I love thee with the breath, smiles, tears of all my life!


I’m going to set an unsustainable precedent and write about poetry again this week. Why? Because Valentine’s Day was on Monday, and while it’s not my favorite holiday, it reminds me that love sometimes swells in a heart to the point that it must burst in expression. Sometimes it bursts in a flood of chocolate or jewelry. Sometimes theater tickets, a hand-crafted gift, or a specially-prepared dinner with chocolate lava cake for dessert (ahem).

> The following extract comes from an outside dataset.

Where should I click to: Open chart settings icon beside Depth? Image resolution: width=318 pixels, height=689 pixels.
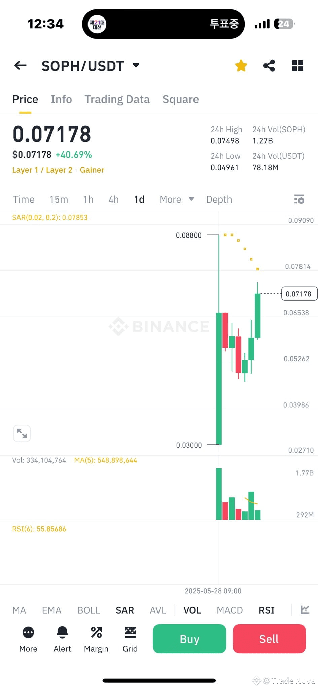[x=299, y=199]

I’m good with all of that – but I’m really horrible at writing sentiments in cards. I mean train-wreck bad. If you’ve ever gotten a card from me, you know this. I’m stiff, bland, clichéd. My grammar is like a fifth grader's and my handwriting is worse. My thoughts seize up, my hand shakes – it’s very similar to the feeling I get when I try to speak Spanish out loud. I’m going to mess up! That’s what I’m thinking. I’m usually right.

Give me 90,000 words, I’ll show you love. I can work with 2,000 – just don’t ask me to rhyme. But 20 words or fewer? Written by hand? With no do-overs?

Maybe that’s why some of my favorite expressions of love are carefully-chosen words. Whether poetry or prose, words beautifully strung together are more lasting than life. Some of them are so well expressed; we collectively come to know them by heart without even trying.

Shakespeare famously compared his love to a Summer’s day while Emerson (I like to call him Ralph) commanded us to Give all to love! Poe was typically maudlin, professing his affection to a dead woman when he wrote Thou wast all that to me, Love! Burns, like Shakespeare, turned to nature, comparing his love to a red, red rose (but thanks to Jim Carrey and his recitation in THE MASK, I’ll never be able to appreciate this poem.) And I just can’t stop myself from mentioning Noyes’s infamous highwayman. What's more romantic, afterall, than clandestine meetings, murder, burglary and really great hair?

But it’s probably Elizabeth Barrett Browning whom we remember best – How do I love thee? Let me count the ways. It’s sad that our memories generally die with that first line. It’s really the very least interesting of the entire poem.
How Do I Love Thee?
How do I love thee? Let me count the ways.
If you haven’t ever taken the time to read poetry, I urge you to start. Pick up a collection of favorite poems/famous poems/poems that last forever and see what you think. You won't like them all (you won't read them all!), but there's a good chance at least one will touch you unexpectedly and remind you of something you knew but forgot. It might even make your heart burst a little.

Comments

  1. I've been reading some more poetry lately and I am just so in awe of those people who are able to capture feelings and emotions and experiences in just a few lines. It's the same way that I am in awe of Jane Austen's ability to capture a person's personality in just a few short sentences. What a gift! And, although you, Jen, may feel that you cannot write a card that expresses your heart, your heart always shines through in all that you do. And, given more words to use - your heart just glows!